4.3 MPA Coverage in Areas Beyond National Jurisdiction

The largest 100 MPAs located outside national jurisdictions cover only 0.9% of the global ocean, and nearly two-thirds are fully or highly protected. All of the assessed fully or highly protected area outside national jurisdictions comes from two Antarctic MPAs where the alignment of governance systems through the Antarctic Treaty System (ATS) has enabled the creation of the South Orkney Islands Southern Shelf MPA and some highly protected zones of the Ross Sea MPA (Brooks et al., 2021; Nocito et al., 2022). While this process has resulted in a large swath of fully and highly protected high seas area, a small number of global actors has limited CCAMLR's ability to achieve its conservation aims of additional MPAs, favoring fisheries access that only benefits a small number of States and fishers, does not provide food security, and threatens the fragile Southern Ocean ecosystem (Brooks et al., 2022). GBF Target 3 cannot be achieved by 2030 without rapidly increasing protection in ABNJ. The ATS example of cross-sectoral governance could provide guidance for implementing the new treaty to protect biodiversity beyond national jurisdictions (i.e., the High Seas Treaty) (Gjerde et al., 2022; United Nations, 2023). The High Seas Treaty needs to be quickly ratified and implemented to enable the designation of more high seas MPAs, which are crucial to achieve global conservation targets.

4.4 MPA Coverage and Ecoregions

Our analysis found that the current global network of large MPAs is not representative across marine ecoregions; nearly a quarter of assessed MPA coverage and over a third of fully and highly protected area is in the Eastern Indo-Pacific Realm. Concentrated biodiversity protection in remote areas leads to uneven global distribution of biological and social benefits as well as failure to meet biogeographical representation targets (Jones & De Santo, 2016). To correct this uneven coverage and inform future priorities and resource allocation, numerous studies have identified key biomes, coastal areas, seafloor and benthic features, and ABNJ in need of protection (Ceccarelli et al., 2021; Fischer et al., 2019; O'leary et al., 2012; Visalli et al., 2020; Zhao et al., 2020). Representativity is a key part of global targets. The best available science and traditional ecological knowledge are important to identify priority locations for effective biodiversity conservation across the full suite of coastal and marine ecosystems. A biogeographically representative network of MPAs contributes to a more equitable distribution of the benefits that MPAs provide to people (Jones et al., 2020; Sala et al., 2021).

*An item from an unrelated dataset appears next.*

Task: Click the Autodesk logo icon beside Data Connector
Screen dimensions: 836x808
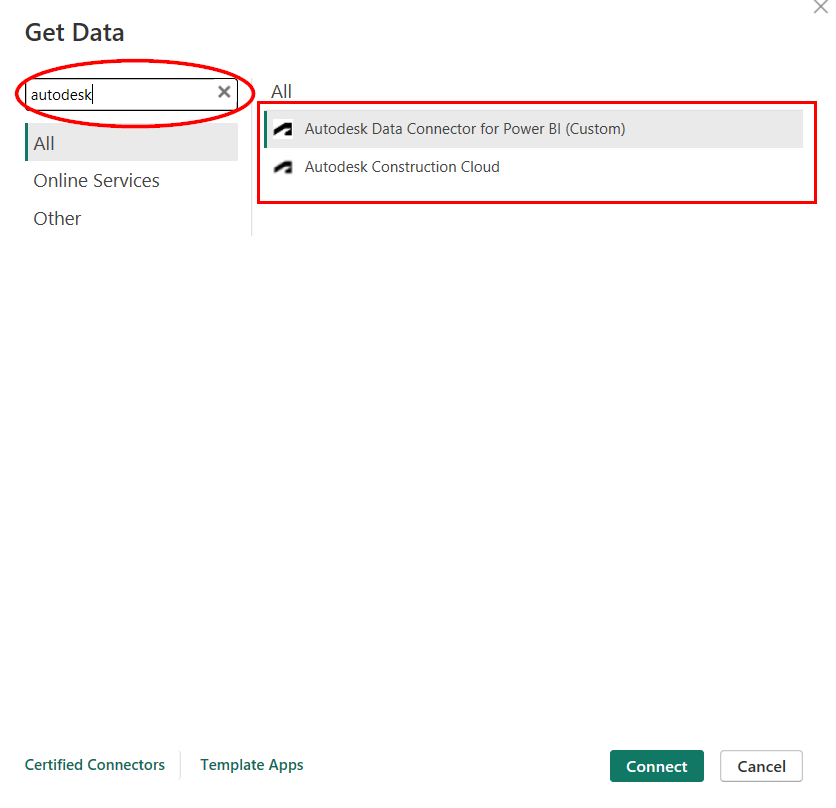Action: (283, 129)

4.5 Policy Recommendations

The past 10 years have seen a notable increase in the coverage of MPAs. To achieve GBF Target 3 and equitably and effectively conserve at least 30% of the ocean by 2030, it is critical to achieve the quality and representativeness components, in addition to the quantity target, for MPAs. Ultimately, a network of MPAs that prioritizes biodiversity in a representative system covering at least 30% of the ocean is needed (Jones et al., 2020; Sala et al., 2021). The MPA Guide provides a valuable framework for tracking MPA progress in terms of quality, and it can be used as an accountability metric for national MPA commitments to GBF Target 3. This standardized method for assessing the likely biodiversity benefits of an MPA enables us to measure not only how much of the ocean is protected, but also how well it is protected, revealing the current status of marine conservation efforts and what is still needed to safeguard biodiversity for future generations.